• Objectif de l'exercice: Résumez en deux phrases le texte présenté ci-dessous, s'il vous plaît.

• Texte présenté:
———

Avertissement aux médecins : Entre vétérinisation et humanisation de la parole

Fernando de Amorim 
Paris, le 25. VII. 2011

« Si le médecin doit rester quelque chose, qui ne saurait être l’héritage de son antique fonction qui était une fonction sacrée, c’est pour moi, à poursuivre et à maintenir dans sa vie propre la découverte de Freud. C’est toujours comme missionnaire du médecin que je me suis considéré : la fonction du médecin comme celle du prêtre ne se limite pas au temps qu’on y emploie ».

C’est en ces termes que s’achève la brève intervention de Lacan sur « La place de la psychanalyse dans la médecine » en 1966.

Saluons aujourd’hui le rapport de la Haute autorité de santé (HAS) qui met en évidence que le médecin d’aujourd’hui est devenu un prescripteur de médicaments, comme si l’unique traitement possible était (psycho)pharmacologique ; comme si les infusions, les gymnastiques, les diètes, la parole qui apaise et soigne, n’avaient pas leurs mots à dire en ce qui concerne la santé des humains !

Et, effectivement, ces techniques, ces disciplines, n’ont pas leurs mots à dire, écrasées qu’elles sont par la machine commerciale pharmaceutique. Machine qui se vante d’être scientifique, mais qui prouve sa scientificité à grand renfort de campagnes publicitaires gigantesques, secondée par des médecins et des visiteurs médicaux, très souvent de jolies femmes et de beaux garçons, distribuant, en plus de leur sourire ultra bright, à tour de bras des cadeaux, petits et moins…

La machine a tant chauffé et tant déversé de sous qu’elle a commencé à dérailler. Le Médiator a donné de l’argent à une logique féroce où le médecin devient serviteur de Servier et non de celles et ceux qu’il a juré servir, à savoir les patients.

Le médecin s’est laissé piéger par une logique qui a fait plus que s’approcher, puisqu’elle a adhéré aux lois du marché de la santé, beauté incluse. Lacan avait dénoncé cela en 1966 et les médecins présents lui ont montré leur désaccord avec ironie, voire mépris. Le temps est venu, malheureusement, de lui donner raison.

———

• Lignes fournies:
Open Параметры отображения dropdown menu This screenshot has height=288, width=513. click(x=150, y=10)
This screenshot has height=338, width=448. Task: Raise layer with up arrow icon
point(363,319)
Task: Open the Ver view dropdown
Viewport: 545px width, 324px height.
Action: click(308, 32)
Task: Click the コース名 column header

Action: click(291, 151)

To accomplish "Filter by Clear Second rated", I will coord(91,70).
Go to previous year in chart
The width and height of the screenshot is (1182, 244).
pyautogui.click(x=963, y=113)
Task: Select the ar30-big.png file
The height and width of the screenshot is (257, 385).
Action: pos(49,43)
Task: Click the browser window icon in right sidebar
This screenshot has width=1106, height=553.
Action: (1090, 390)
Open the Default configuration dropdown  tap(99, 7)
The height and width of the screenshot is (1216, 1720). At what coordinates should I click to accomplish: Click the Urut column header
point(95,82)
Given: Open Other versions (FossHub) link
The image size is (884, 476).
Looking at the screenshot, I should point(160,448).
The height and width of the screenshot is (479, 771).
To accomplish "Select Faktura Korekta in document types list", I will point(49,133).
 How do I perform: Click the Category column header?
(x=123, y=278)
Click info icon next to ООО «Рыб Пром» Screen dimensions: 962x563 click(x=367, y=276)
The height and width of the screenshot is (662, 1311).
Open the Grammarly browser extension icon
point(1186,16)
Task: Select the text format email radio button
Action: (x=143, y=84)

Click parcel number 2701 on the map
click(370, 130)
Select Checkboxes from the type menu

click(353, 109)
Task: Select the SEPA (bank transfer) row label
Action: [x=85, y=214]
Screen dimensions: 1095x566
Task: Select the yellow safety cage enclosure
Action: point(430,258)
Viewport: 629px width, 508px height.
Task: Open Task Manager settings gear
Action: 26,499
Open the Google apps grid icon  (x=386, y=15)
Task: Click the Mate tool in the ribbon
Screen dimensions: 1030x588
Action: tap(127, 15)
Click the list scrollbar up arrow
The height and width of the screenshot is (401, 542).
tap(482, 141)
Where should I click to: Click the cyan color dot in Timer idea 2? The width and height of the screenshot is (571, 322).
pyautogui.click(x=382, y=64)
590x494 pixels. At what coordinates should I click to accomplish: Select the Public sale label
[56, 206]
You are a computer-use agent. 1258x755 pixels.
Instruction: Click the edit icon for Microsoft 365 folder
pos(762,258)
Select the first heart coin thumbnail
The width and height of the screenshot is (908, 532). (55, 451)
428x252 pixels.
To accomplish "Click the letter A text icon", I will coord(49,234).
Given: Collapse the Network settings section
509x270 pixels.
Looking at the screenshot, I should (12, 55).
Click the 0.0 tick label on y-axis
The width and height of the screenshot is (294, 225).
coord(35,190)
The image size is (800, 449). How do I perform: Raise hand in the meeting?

———

• Solution rédigée: Selon le rapport de la HAS, le médecin d'aujourd'hui est devenu un prescripteur de médicaments, tandis que les autres pratiques de soin, dont la parole qui apaise et soigne, sont écrasées par la machine commerciale pharmaceutique. Avec le Médiator, le médecin est devenu serviteur de Servier plutôt que des patients, piégé par les lois du marché de la santé que Lacan avait dénoncées dès 1966.